David-Alexandre Gros

Management

Steve?

Steven Perrin

Analyst · Ladenburg Thalmann. Please proceed with your question.

It’s a great question, Matt. I mean, as we said in the past, the primary arm of the biomarker study, which is important, is knockdown a pro-inflammatory markers. There’s many, many publications and literature showing upregulation of pro-inflammatory markers and people with ALS, and CD40 Ligand inhibition should directly be able to modulate those levels of pro-inflammatory markers through modulating B cell and T cell activation. So that’s really the primary objective. I mean, in addition to that, obviously, target engagement is part of that. Many of the markers that I’m referring to are involved in CD40 Ligand activity, such as chemokines like CXCL13 that’s expressed by activated B cells. So those are the important outcomes. I mean, obviously, we’d like to see some other relationships like a PD effected, the dose response effect. But until we see the data, it’s hard to understand what we’re looking for there.

Matt Kaplan

Analyst · Ladenburg Thalmann. Please proceed with your question.

And I guess with respect to the exploratory endpoints, I guess, neurofilament light chain, would you expect to potentially see a dose effect there as well?

Steven Perrin

Analyst · Ladenburg Thalmann. Please proceed with your question.

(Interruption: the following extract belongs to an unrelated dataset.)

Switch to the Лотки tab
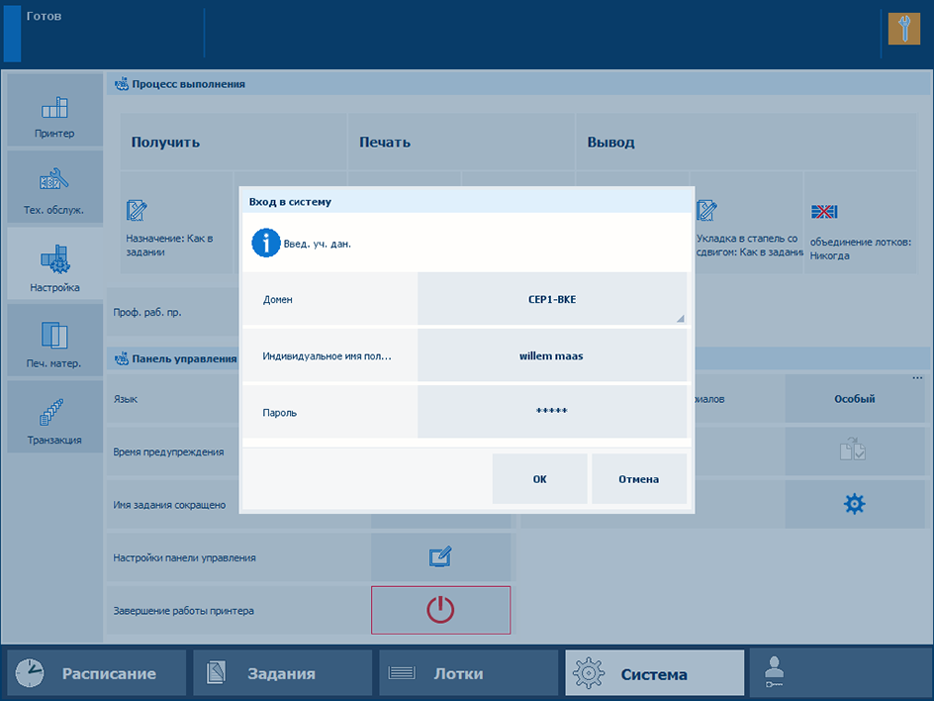The width and height of the screenshot is (934, 701). 468,673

I mean any effect on neurofilament light chain would be a really grand slam home run, so to speak, right? I mean it’s a fairly short study. It’s only 12 weeks neurofilament light chain as a surrogate of neuron health as the neurons – at least that’s what we’re hypothesizing based on existing data that as neurons get sick and they die, part of their cell cytoskeleton ends up leaking from the CSF into circulation and neurofilament light chain has been a marker of that not only in ALS, but also in Alzheimer’s, multiple sclerosis and other neurogen diseases. So that is kind of the best outcome we could expect is to see some change in neurofilament light chain and to have that be associated with the dose response and correlate with inflammatory biomarker changes. That’s like the perfect outcome if you can get there. But in a 12-week study, it’s pretty short, whether we’d be able to see changes in NFL and/or even clinical end points at this point.

Matt Kaplan

Analyst · Ladenburg Thalmann. Please proceed with your question.

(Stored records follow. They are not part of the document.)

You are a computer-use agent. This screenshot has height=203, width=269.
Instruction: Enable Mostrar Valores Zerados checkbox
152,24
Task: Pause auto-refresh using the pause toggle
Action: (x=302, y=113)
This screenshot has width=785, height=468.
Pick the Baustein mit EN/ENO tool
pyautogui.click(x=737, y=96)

Great. Great. And last question in terms of progress with the islet cell transplant program. Any – in terms of patient enrollment there?

David-Alexandre Gros

Management

We have not enrolled a patient yet. I think the key thing across our programs is to open up sites. And it’s – as you know – as we think about the studies, we continue to be confident that we’ll be able to enroll our trials. And what we’ve done is to really to budget for a number of sites that we think is going to be appropriate for us to begin to get patients and get data by the end of the year. And that’s true really across the troughs. So now in islet cell transplant specifically, we’re looking to open up our second site to the U.S. site. That site should be open in about the middle of the year, which would then allow a second site to potentially bring in patients into the trial. So since meaningful data can be had in that trial in 90 days, typically within 90 days one can see how well the transplanted cells are doing. If the patient is able to control their diabetes and if the patient is able to be insulin free, we expect to – once we’re able to enroll patients to be able to get that data quite quickly.

Matt Kaplan

Analyst · Ladenburg Thalmann. Please proceed with your question.

Great. Thanks for the updated detail.

David-Alexandre Gros

Management

Thank you.

Operator

Operator

There are no further questions in the queue. I’d like to hand the call back to management for closing remarks.

David-Alexandre Gros

Management

Thank you, operator and thank you all for joining us on today’s call. We have an exciting year ahead of us, and we look forward to keeping you updated on all of our progress. Have a great evening.

Operator

Operator

Ladies and gentlemen, this does conclude today’s teleconference. Thank you for your participation. You may disconnect your lines at this time, and have a wonderful day.